Task brief: Turn every line of the rows below into a JSON list of strings, one string per line, and leave out any blank lines.

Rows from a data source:
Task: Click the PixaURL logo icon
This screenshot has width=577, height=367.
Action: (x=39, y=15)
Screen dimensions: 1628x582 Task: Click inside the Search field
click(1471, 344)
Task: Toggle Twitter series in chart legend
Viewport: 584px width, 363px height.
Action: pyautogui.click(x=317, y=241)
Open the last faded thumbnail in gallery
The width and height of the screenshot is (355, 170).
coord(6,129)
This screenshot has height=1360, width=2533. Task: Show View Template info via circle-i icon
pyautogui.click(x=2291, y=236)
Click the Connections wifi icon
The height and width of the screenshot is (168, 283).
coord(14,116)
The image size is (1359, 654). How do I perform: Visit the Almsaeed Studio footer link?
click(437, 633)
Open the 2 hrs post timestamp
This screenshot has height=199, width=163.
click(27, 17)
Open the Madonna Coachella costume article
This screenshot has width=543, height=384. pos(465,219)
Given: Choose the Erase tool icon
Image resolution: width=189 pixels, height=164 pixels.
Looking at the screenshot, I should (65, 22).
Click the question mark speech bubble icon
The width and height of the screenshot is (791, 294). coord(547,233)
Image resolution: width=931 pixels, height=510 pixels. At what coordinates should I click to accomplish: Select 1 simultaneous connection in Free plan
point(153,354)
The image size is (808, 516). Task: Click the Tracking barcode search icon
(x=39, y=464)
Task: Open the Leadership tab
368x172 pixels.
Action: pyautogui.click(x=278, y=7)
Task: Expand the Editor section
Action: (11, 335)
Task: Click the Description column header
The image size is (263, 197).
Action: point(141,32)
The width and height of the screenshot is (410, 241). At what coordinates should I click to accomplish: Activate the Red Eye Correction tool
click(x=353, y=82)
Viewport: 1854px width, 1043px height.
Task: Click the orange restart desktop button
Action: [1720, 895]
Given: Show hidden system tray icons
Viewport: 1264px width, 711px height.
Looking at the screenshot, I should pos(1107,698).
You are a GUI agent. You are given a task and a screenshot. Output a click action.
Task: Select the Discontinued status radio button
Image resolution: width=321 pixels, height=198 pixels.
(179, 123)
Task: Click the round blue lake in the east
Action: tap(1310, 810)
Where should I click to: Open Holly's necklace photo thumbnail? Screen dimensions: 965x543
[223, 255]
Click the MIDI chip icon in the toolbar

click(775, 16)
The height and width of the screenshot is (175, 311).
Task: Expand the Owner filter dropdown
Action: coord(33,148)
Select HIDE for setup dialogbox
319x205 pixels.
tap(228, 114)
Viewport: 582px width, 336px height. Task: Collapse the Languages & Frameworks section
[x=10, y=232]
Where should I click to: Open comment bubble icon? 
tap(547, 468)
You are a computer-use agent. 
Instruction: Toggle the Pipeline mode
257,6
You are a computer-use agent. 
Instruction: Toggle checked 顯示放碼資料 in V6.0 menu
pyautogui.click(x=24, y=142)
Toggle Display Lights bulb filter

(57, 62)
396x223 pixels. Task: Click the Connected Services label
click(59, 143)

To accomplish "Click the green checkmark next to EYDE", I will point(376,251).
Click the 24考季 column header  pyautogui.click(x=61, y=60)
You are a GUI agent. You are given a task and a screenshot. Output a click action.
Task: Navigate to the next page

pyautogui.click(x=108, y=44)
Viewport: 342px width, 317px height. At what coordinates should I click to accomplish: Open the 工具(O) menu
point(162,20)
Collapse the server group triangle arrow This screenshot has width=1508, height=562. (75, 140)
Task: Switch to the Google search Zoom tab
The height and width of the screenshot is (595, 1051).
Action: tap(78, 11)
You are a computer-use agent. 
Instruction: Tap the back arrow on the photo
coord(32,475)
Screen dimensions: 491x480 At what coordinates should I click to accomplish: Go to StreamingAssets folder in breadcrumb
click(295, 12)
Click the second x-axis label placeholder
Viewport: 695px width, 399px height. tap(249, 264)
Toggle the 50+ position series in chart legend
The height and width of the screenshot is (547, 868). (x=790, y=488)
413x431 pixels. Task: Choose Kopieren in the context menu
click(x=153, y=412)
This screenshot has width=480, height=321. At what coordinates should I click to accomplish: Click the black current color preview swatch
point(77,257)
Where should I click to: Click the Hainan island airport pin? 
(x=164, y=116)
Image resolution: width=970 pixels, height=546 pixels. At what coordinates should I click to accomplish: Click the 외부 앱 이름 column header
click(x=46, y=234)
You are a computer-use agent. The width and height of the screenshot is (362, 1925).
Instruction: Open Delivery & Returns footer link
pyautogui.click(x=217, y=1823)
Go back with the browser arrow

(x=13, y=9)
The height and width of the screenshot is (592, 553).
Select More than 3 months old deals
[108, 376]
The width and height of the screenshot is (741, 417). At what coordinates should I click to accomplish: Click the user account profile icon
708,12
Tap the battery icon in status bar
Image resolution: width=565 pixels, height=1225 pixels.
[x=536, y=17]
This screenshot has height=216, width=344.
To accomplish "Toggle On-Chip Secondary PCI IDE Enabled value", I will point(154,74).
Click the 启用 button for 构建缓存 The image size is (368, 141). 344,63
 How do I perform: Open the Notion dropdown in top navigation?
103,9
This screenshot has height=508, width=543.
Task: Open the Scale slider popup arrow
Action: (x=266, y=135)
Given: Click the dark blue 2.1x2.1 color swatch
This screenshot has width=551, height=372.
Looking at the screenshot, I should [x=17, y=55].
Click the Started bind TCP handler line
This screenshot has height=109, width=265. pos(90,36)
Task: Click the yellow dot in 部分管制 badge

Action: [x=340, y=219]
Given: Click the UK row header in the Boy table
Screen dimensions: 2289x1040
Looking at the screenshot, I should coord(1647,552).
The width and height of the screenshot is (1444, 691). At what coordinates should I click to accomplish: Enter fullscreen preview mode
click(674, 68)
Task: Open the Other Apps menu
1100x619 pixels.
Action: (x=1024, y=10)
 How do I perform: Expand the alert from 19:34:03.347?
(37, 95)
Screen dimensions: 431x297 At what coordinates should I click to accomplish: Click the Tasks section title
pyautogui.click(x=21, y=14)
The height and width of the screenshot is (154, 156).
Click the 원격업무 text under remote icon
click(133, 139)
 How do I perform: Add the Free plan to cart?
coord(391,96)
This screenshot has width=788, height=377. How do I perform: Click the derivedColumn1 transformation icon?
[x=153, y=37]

Answer below:
[
  "Task: Click the PixaURL logo icon",
  "This screenshot has width=577, height=367.",
  "Action: (x=39, y=15)",
  "Screen dimensions: 1628x582 Task: Click inside the Search field",
  "click(1471, 344)",
  "Task: Toggle Twitter series in chart legend",
  "Viewport: 584px width, 363px height.",
  "Action: pyautogui.click(x=317, y=241)",
  "Open the last faded thumbnail in gallery",
  "The width and height of the screenshot is (355, 170).",
  "coord(6,129)",
  "This screenshot has height=1360, width=2533. Task: Show View Template info via circle-i icon",
  "pyautogui.click(x=2291, y=236)",
  "Click the Connections wifi icon",
  "The height and width of the screenshot is (168, 283).",
  "coord(14,116)",
  "The image size is (1359, 654). How do I perform: Visit the Almsaeed Studio footer link?",
  "click(437, 633)",
  "Open the 2 hrs post timestamp",
  "This screenshot has height=199, width=163.",
  "click(27, 17)",
  "Open the Madonna Coachella costume article",
  "This screenshot has width=543, height=384. pos(465,219)",
  "Given: Choose the Erase tool icon",
  "Image resolution: width=189 pixels, height=164 pixels.",
  "Looking at the screenshot, I should (65, 22).",
  "Click the question mark speech bubble icon",
  "The width and height of the screenshot is (791, 294). coord(547,233)",
  "Image resolution: width=931 pixels, height=510 pixels. At what coordinates should I click to accomplish: Select 1 simultaneous connection in Free plan",
  "point(153,354)",
  "The image size is (808, 516). Task: Click the Tracking barcode search icon",
  "(x=39, y=464)",
  "Task: Open the Leadership tab",
  "368x172 pixels.",
  "Action: pyautogui.click(x=278, y=7)",
  "Task: Expand the Editor section",
  "Action: (11, 335)",
  "Task: Click the Description column header",
  "The image size is (263, 197).",
  "Action: point(141,32)",
  "The width and height of the screenshot is (410, 241). At what coordinates should I click to accomplish: Activate the Red Eye Correction tool",
  "click(x=353, y=82)",
  "Viewport: 1854px width, 1043px height.",
  "Task: Click the orange restart desktop button",
  "Action: [1720, 895]",
  "Given: Show hidden system tray icons",
  "Viewport: 1264px width, 711px height.",
  "Looking at the screenshot, I should pos(1107,698).",
  "You are a GUI agent. You are given a task and a screenshot. Output a click action.",
  "Task: Select the Discontinued status radio button",
  "Image resolution: width=321 pixels, height=198 pixels.",
  "(179, 123)",
  "Task: Click the round blue lake in the east",
  "Action: tap(1310, 810)",
  "Where should I click to: Open Holly's necklace photo thumbnail? Screen dimensions: 965x543",
  "[223, 255]",
  "Click the MIDI chip icon in the toolbar",
  "click(775, 16)",
  "The height and width of the screenshot is (175, 311).",
  "Task: Expand the Owner filter dropdown",
  "Action: coord(33,148)",
  "Select HIDE for setup dialogbox",
  "319x205 pixels.",
  "tap(228, 114)",
  "Viewport: 582px width, 336px height. Task: Collapse the Languages & Frameworks section",
  "[x=10, y=232]",
  "Where should I click to: Open comment bubble icon? ",
  "tap(547, 468)",
  "You are a computer-use agent. ",
  "Instruction: Toggle the Pipeline mode",
  "257,6",
  "You are a computer-use agent. ",
  "Instruction: Toggle checked 顯示放碼資料 in V6.0 menu",
  "pyautogui.click(x=24, y=142)",
  "Toggle Display Lights bulb filter",
  "(57, 62)",
  "396x223 pixels. Task: Click the Connected Services label",
  "click(59, 143)",
  "To accomplish \"Click the green checkmark next to EYDE\", I will point(376,251).",
  "Click the 24考季 column header  pyautogui.click(x=61, y=60)",
  "You are a GUI agent. You are given a task and a screenshot. Output a click action.",
  "Task: Navigate to the next page",
  "pyautogui.click(x=108, y=44)",
  "Viewport: 342px width, 317px height. At what coordinates should I click to accomplish: Open the 工具(O) menu",
  "point(162,20)",
  "Collapse the server group triangle arrow This screenshot has width=1508, height=562. (75, 140)",
  "Task: Switch to the Google search Zoom tab",
  "The height and width of the screenshot is (595, 1051).",
  "Action: tap(78, 11)",
  "You are a computer-use agent. ",
  "Instruction: Tap the back arrow on the photo",
  "coord(32,475)",
  "Screen dimensions: 491x480 At what coordinates should I click to accomplish: Go to StreamingAssets folder in breadcrumb",
  "click(295, 12)",
  "Click the second x-axis label placeholder",
  "Viewport: 695px width, 399px height. tap(249, 264)",
  "Toggle the 50+ position series in chart legend",
  "The height and width of the screenshot is (547, 868). (x=790, y=488)",
  "413x431 pixels. Task: Choose Kopieren in the context menu",
  "click(x=153, y=412)",
  "This screenshot has width=480, height=321. At what coordinates should I click to accomplish: Click the black current color preview swatch",
  "point(77,257)",
  "Where should I click to: Click the Hainan island airport pin? ",
  "(x=164, y=116)",
  "Image resolution: width=970 pixels, height=546 pixels. At what coordinates should I click to accomplish: Click the 외부 앱 이름 column header",
  "click(x=46, y=234)",
  "You are a computer-use agent. The width and height of the screenshot is (362, 1925).",
  "Instruction: Open Delivery & Returns footer link",
  "pyautogui.click(x=217, y=1823)",
  "Go back with the browser arrow",
  "(x=13, y=9)",
  "The height and width of the screenshot is (592, 553).",
  "Select More than 3 months old deals",
  "[108, 376]",
  "The width and height of the screenshot is (741, 417). At what coordinates should I click to accomplish: Click the user account profile icon",
  "708,12",
  "Tap the battery icon in status bar",
  "Image resolution: width=565 pixels, height=1225 pixels.",
  "[x=536, y=17]",
  "This screenshot has height=216, width=344.",
  "To accomplish \"Toggle On-Chip Secondary PCI IDE Enabled value\", I will point(154,74).",
  "Click the 启用 button for 构建缓存 The image size is (368, 141). 344,63",
  " How do I perform: Open the Notion dropdown in top navigation?",
  "103,9",
  "This screenshot has height=508, width=543.",
  "Task: Open the Scale slider popup arrow",
  "Action: (x=266, y=135)",
  "Given: Click the dark blue 2.1x2.1 color swatch",
  "This screenshot has width=551, height=372.",
  "Looking at the screenshot, I should [x=17, y=55].",
  "Click the Started bind TCP handler line",
  "This screenshot has height=109, width=265. pos(90,36)",
  "Task: Click the yellow dot in 部分管制 badge",
  "Action: [x=340, y=219]",
  "Given: Click the UK row header in the Boy table",
  "Screen dimensions: 2289x1040",
  "Looking at the screenshot, I should coord(1647,552).",
  "The width and height of the screenshot is (1444, 691). At what coordinates should I click to accomplish: Enter fullscreen preview mode",
  "click(674, 68)",
  "Task: Open the Other Apps menu",
  "1100x619 pixels.",
  "Action: (x=1024, y=10)",
  " How do I perform: Expand the alert from 19:34:03.347?",
  "(37, 95)",
  "Screen dimensions: 431x297 At what coordinates should I click to accomplish: Click the Tasks section title",
  "pyautogui.click(x=21, y=14)",
  "The height and width of the screenshot is (154, 156).",
  "Click the 원격업무 text under remote icon",
  "click(133, 139)",
  " How do I perform: Add the Free plan to cart?",
  "coord(391,96)",
  "This screenshot has width=788, height=377. How do I perform: Click the derivedColumn1 transformation icon?",
  "[x=153, y=37]"
]